When Matthew Jockers, Jason Shultz and I were writing the Digital Humanities Amicus Briefs relating to the Google Books and HathiTrust cases, we searched for an illustration that would concisely explain why data mining expressive works was (a) socially valuable and (b) no threat to the copyright interests of the authors of the underlying works. We came across a graph produced using the Google n-gram tool that perfectly fit the bill. The graph below was part of the Digital Humanities Amicus Brief in both the HathiTrust and Google Books cases.
This graph is a reconstruction of data generated using Google Ngram, sampled at five-year intervals. The y-axis is scaled to 1/100,000 of a percent, such that 1 = 0.00001%.

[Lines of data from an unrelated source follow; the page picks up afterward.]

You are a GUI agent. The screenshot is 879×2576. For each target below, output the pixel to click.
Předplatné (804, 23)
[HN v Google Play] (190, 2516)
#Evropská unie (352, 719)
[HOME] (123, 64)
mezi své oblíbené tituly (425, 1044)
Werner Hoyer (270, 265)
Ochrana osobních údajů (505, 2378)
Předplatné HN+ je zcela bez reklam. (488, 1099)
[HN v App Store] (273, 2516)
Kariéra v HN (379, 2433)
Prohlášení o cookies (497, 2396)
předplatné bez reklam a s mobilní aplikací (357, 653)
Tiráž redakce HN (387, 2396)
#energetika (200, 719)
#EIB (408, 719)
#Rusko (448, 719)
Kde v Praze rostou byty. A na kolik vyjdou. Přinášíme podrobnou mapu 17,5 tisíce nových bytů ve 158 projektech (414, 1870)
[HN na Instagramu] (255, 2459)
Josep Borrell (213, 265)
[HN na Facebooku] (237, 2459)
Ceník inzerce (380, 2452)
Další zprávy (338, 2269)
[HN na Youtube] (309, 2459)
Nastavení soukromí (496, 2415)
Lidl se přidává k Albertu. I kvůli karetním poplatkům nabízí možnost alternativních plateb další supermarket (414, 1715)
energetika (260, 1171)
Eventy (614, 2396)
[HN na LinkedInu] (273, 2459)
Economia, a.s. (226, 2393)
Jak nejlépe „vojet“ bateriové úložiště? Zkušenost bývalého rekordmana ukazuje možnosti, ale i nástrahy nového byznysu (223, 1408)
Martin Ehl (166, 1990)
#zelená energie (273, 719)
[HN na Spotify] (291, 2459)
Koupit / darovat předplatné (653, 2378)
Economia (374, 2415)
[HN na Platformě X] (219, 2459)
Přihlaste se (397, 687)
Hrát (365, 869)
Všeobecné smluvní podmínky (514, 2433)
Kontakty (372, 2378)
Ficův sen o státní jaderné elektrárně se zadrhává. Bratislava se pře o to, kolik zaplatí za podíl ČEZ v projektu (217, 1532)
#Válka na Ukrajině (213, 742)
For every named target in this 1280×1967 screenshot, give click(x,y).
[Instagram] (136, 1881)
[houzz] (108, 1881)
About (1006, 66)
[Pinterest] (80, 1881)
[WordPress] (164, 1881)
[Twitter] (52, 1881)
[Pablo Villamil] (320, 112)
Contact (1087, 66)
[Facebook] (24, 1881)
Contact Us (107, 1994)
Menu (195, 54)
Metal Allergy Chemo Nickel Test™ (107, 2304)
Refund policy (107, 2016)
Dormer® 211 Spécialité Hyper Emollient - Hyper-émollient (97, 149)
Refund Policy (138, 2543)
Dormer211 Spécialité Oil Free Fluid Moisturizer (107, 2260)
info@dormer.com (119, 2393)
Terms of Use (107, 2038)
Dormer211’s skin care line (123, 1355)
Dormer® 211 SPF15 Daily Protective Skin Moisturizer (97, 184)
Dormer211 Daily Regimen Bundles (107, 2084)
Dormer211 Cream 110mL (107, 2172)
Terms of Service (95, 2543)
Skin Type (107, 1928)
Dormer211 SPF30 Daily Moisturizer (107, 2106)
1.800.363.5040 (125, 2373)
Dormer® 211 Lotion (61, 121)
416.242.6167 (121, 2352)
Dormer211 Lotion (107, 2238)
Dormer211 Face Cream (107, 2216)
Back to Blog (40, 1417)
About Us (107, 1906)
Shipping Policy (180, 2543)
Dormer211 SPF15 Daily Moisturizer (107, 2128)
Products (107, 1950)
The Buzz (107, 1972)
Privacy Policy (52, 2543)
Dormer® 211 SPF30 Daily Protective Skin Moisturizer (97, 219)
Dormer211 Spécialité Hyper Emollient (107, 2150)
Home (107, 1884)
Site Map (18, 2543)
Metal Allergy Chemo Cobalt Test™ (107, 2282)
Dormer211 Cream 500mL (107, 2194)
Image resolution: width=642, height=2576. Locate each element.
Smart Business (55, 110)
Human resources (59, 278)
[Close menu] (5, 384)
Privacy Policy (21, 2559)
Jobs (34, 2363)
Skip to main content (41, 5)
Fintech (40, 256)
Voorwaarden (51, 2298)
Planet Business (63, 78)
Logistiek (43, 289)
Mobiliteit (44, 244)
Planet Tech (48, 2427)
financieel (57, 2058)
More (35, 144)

The graph was referred to by the District Court in Authors Guild v. HathiTrust and last week’s decision in Authors Guild v. Google. As we explained in our brief, “[the figure] compares the frequency with which authors of texts in the Google Book Search database refer to the United States as a single entity (“is”) as opposed to a collection of individual states (“are”). As the chart illustrates, it was only in the latter half of the Nineteenth Century that the conception of the United States as a single, indivisible entity was reflected in the way a majority of writers referred to the nation. This is a trend with obvious political and historical significance, of interest to a wide range of scholars and even to the public at large. But this type of comparison is meaningful only to the extent that it uses as raw data a digitized archive of significant size and scope.”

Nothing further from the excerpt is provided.